Starting at the line below holding "Task: Toggle Hauptbereich checkbox for Alex" and stopping at the line holding "has height=654, width=1267.", print every line exactly, both ends included, and leave the rest out.

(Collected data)
↓

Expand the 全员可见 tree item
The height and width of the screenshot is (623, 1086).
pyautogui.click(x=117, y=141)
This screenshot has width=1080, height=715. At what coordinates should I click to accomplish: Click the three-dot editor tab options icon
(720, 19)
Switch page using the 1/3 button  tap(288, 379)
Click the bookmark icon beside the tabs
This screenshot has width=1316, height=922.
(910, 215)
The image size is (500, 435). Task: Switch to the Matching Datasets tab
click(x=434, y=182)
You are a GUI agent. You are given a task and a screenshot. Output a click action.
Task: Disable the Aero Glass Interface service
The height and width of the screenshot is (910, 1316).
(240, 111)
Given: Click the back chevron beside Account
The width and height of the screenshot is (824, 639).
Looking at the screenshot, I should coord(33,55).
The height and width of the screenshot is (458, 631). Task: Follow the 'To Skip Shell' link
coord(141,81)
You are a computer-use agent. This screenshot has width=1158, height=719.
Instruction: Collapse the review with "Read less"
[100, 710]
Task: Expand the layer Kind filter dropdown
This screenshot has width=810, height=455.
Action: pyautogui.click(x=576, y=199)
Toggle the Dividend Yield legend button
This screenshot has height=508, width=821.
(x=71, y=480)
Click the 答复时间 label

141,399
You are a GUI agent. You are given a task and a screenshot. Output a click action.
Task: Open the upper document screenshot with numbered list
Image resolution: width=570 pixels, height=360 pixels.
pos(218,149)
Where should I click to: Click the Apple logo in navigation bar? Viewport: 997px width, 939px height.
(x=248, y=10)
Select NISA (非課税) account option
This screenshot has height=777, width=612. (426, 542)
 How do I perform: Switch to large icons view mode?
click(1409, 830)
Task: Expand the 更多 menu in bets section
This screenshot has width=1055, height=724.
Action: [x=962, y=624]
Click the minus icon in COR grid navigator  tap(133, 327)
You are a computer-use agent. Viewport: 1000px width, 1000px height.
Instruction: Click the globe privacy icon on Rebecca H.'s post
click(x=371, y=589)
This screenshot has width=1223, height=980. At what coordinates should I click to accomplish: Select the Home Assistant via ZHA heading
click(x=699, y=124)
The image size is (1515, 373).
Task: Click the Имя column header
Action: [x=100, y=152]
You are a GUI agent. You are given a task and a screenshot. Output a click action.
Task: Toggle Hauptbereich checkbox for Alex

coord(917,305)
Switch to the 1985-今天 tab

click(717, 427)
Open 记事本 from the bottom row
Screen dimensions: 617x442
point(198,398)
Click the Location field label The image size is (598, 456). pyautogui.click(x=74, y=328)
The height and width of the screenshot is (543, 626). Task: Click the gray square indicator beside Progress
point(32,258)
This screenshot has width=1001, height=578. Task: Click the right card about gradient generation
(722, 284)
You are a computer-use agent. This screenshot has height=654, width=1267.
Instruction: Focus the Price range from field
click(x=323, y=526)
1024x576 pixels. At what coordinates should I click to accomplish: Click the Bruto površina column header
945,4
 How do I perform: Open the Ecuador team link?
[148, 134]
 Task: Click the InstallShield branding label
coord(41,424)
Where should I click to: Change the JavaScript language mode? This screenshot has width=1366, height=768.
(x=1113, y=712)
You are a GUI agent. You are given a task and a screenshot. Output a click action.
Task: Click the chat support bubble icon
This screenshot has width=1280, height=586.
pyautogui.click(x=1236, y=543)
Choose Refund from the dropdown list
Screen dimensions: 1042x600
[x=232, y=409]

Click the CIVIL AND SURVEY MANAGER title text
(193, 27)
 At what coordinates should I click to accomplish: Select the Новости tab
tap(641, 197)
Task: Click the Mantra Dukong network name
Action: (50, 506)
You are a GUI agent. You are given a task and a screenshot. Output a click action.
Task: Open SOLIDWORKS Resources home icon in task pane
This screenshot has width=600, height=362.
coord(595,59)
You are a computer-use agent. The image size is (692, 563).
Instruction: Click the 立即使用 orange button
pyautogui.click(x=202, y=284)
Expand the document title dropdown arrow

↑

**Exercise answer**
Task: Toggle Hauptbereich checkbox for Alex

coord(917,305)
Switch to the 1985-今天 tab

click(717, 427)
Open 记事本 from the bottom row
Screen dimensions: 617x442
point(198,398)
Click the Location field label The image size is (598, 456). pyautogui.click(x=74, y=328)
The height and width of the screenshot is (543, 626). Task: Click the gray square indicator beside Progress
point(32,258)
This screenshot has width=1001, height=578. Task: Click the right card about gradient generation
(722, 284)
You are a computer-use agent. This screenshot has height=654, width=1267.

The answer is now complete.